August 11, 2011 | Erin C. Herbold-Swalwell

Here, husband challenged the trial court’s decree dissolving his 18-year marriage, arguing that the court miscalculated the amount he owed his ex-wife as a “cash equalization” payment and that the court wrongly considered his farm rental income when determining his child support obligation. The couple had three children born of the marriage. The husband worked an off-farm job in manufacturing and also owned 130 acres of farmland which he cash rented to his father.  The ground was purchased prior to the marriage in 1990 for $90,000 (before marriage the husband had already paid $28,000 down on the property and completed $26,000 of tiling work). The trial court awarded the farm to the husband but required him to make a cash payment of $175,000 to his spouse as an “equalization” payment and to resolve the divorce equitably. The trial court also set the husband’s child support obligation at $871/month. 

The husband appealed, contesting the trial court’s cash equalization order. He maintained that the trial court did not “give him credit” for the premarital equity he built in the farmland, did not account for tax issues, and improperly considered nearly $152,000 he received as gifts from his family. By his calculations, he determined that he should have been assessed roughly $40,000 as a cash equalization to set things right with his spouse. 
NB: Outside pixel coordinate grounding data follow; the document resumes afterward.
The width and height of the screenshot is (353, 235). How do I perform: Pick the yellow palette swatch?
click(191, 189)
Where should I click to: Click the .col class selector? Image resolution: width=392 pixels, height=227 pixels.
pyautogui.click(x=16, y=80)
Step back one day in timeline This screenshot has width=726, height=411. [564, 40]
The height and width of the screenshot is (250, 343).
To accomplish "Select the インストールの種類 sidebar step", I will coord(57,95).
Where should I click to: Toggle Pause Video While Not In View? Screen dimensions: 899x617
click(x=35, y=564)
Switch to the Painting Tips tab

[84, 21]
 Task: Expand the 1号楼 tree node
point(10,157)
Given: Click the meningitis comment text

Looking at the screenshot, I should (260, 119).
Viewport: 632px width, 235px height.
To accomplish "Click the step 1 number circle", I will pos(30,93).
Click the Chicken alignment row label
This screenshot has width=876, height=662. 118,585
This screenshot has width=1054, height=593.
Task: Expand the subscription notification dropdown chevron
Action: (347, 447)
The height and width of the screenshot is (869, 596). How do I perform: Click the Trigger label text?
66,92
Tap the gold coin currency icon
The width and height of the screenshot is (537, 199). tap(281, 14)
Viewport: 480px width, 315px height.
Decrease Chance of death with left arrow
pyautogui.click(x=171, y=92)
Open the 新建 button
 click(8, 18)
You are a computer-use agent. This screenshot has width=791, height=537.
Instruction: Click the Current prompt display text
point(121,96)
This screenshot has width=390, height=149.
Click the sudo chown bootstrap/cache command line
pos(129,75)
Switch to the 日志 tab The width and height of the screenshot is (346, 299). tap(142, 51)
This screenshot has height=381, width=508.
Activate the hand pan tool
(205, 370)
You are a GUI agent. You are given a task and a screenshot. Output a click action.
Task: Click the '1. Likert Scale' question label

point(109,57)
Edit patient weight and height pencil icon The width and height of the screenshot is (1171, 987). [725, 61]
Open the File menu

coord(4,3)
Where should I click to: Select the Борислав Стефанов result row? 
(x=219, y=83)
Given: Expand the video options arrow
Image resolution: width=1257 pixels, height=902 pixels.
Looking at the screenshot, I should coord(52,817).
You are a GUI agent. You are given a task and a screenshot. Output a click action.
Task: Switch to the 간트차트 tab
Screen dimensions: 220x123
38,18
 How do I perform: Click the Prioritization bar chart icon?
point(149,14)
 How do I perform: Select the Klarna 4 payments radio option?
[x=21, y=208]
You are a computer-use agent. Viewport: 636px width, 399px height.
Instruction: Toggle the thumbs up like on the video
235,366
In Iowa, equitable division does not always mean that there is equal division of every asset. The court must look at several factors, including the length of the marriage, the contribution of each party to the marriage, the earning capacity of the parties, and the economic circumstances of each party. As to the family gifts, the appellate court reiterated Iowa common law that gifts received by either party prior to the marriage or during the marriage are the property of the recipient, unless refusal to divide the gifts is inequitable to the other party of the children of the marriage. In other words, gifted property may be divided when it is unjust to do otherwise. In the end, the appellate court affirmed the trial court’s division of the gifts, because the husband was unable to provide evidence that the gifts were solely given to him and not to both spouses. In fact, the husband’s father seemed to indicate that the gifts were intended for the family, at trial. 

The court next addressed the tax issue. The ex-husband complained that the trial court’s order or cash equalization would force him to sell the land to satisfy the judgment. He argued that the court should have included the $122,000 tax liability he would incur if the asset was liquidated into their assessment. The court disagreed, finding no evidence that the property would have to be sold to satisfy the equalization payment. 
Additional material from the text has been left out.